Muhalefetin ata sporu: Harakiri

Kılıçdaroğlu ve Bahçeli ilginç bir seçim taktiği geliştirmiş durumda. Adayları son derece steril, ılıman, etliye sütlüye bulaşmayan bir pozisyonda dururken kendileri olabildiğince gerilimi yükselterek Erdoğan’ı farklı bir mindere çekmeye çalışıyorlar.

Grup konuşmalarında kullandıkları dil son derece saygısız, tahrik edici ve kavga çıkarıcı...

Kavga çıkararak Erdoğan’ı kavga eden adam durumuna düşürmek, seviyeyi aşağıya çekerek düşük düzeyli bir aday algısı üretmek, tahrik edici saldırılarla Erdoğan’ı sertleştirerek ‘kutuplaştırıcı aday’ izlenimi uyandırmak istiyorlar. 

Erdoğan’ı dibe çekeyim derken kendilerini batırıyorlar. Erdoğan’ı siyaseten yok etmek için kendilerini yok etmeyi, siyaseten anlamsızlaştırmayı göze almış durumdalar.
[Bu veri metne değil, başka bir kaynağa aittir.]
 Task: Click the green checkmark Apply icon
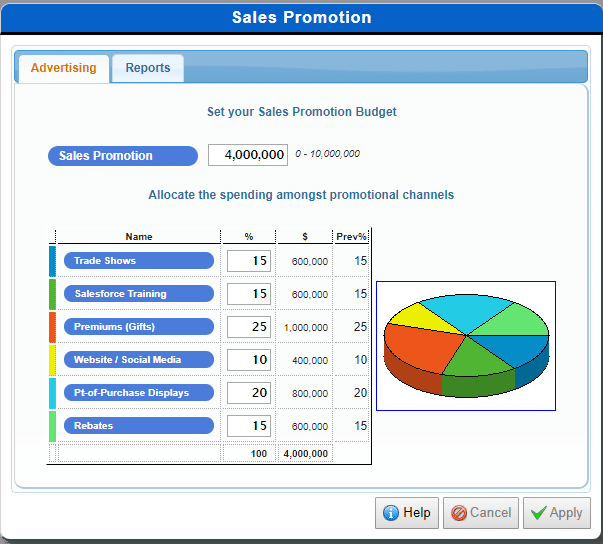(538, 513)
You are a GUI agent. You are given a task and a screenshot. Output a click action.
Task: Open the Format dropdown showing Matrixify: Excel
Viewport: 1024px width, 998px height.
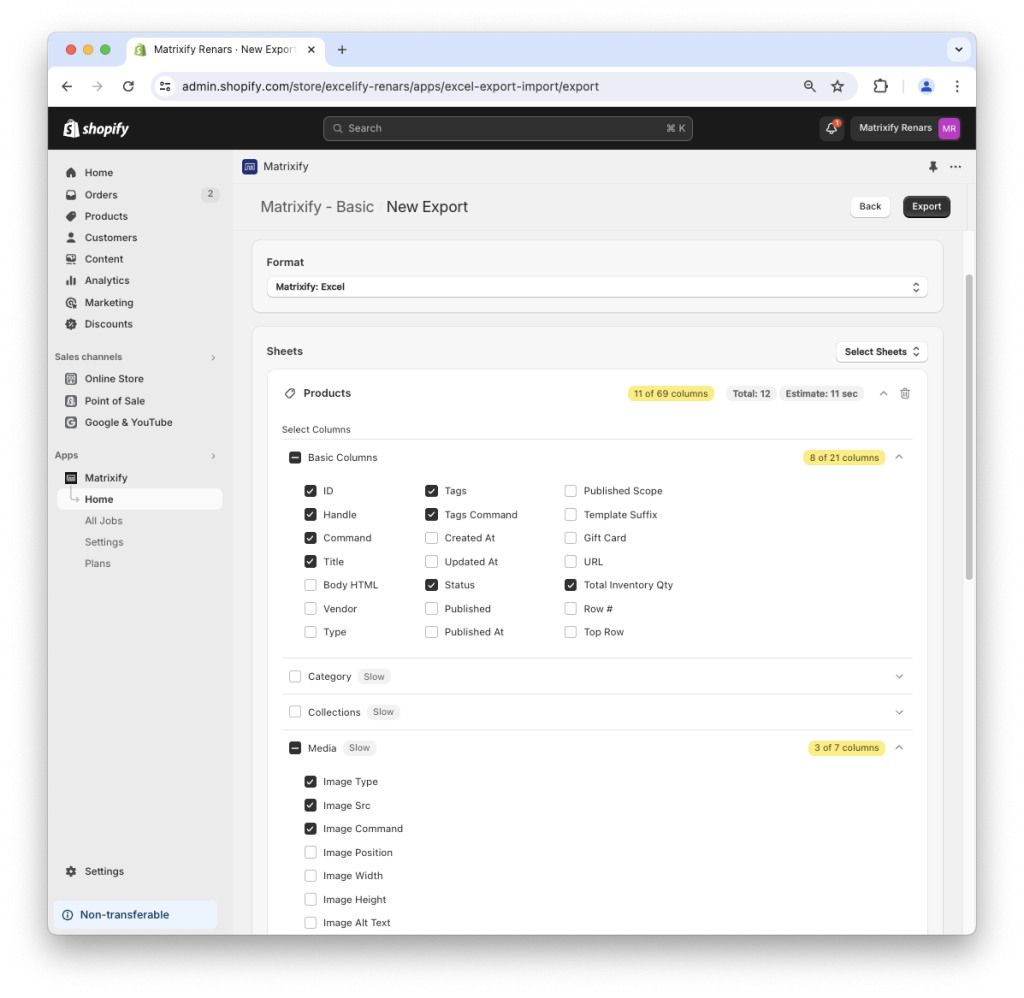pyautogui.click(x=596, y=286)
Akıllarınca Erdoğan onlara uyacak ve ‘cumhurbaşkanlığına yakışmayan bir profil’ sergileyecek... Adayları da bu arada kendisine biçilen ‘sentetik rolü’ oynayacak.

“Muhalefetle kavgalı bir kişi cumhurbaşkanı olamaz” algısı üretmek için tüm köprüleri atıyorlar, ellerinden gelen çirkinliği yapıyorlar.

Bu seçim yaşadığımız muhalefet sorununu daha fazla görünür hale getirdi. Nasıl muhalefet edeceğini bilmeyenler nasıl iktidar olunacağını bilebilirler mi?

Muhalefet AK Parti gibi büyük halk desteğine sahip bir iktidarla nasıl mücadele edebileceğini bilmiyor. Halkın kendisiyle özdeşleştirdiği ve yaptığı hizmetlerle göz dolduran bir partiyle nasıl baş edileceğini kestiremiyor. Bu yüzden de geçmişin hep kaybettiren klasik taktiklerine sarılıyor.

AK Parti 12 yılda sürekli büyüdüyse bunda kendi başarısı kadar muhalefetin başarısızlığı ve kendisine cephe açan odakların yanlış hamleleri de etkili oldu.

Yok etmeye dönük saldırılar AK Parti’yi tam tersine daha da büyüttü. Kirli ilişkiler, ilkesiz ittifaklar, her yolü mübah gören anlayışlar AK Parti’nin gücünü zayıflatamadı. 30 Mart’tan önce yaşananlar bunun çok açık bir örneğiydi. Muhalefet bundan ders çıkarmamış gibi aynı ittifakları, aynı kirli ilişkileri, aynı yanlış yöntemleri sürdürüyor.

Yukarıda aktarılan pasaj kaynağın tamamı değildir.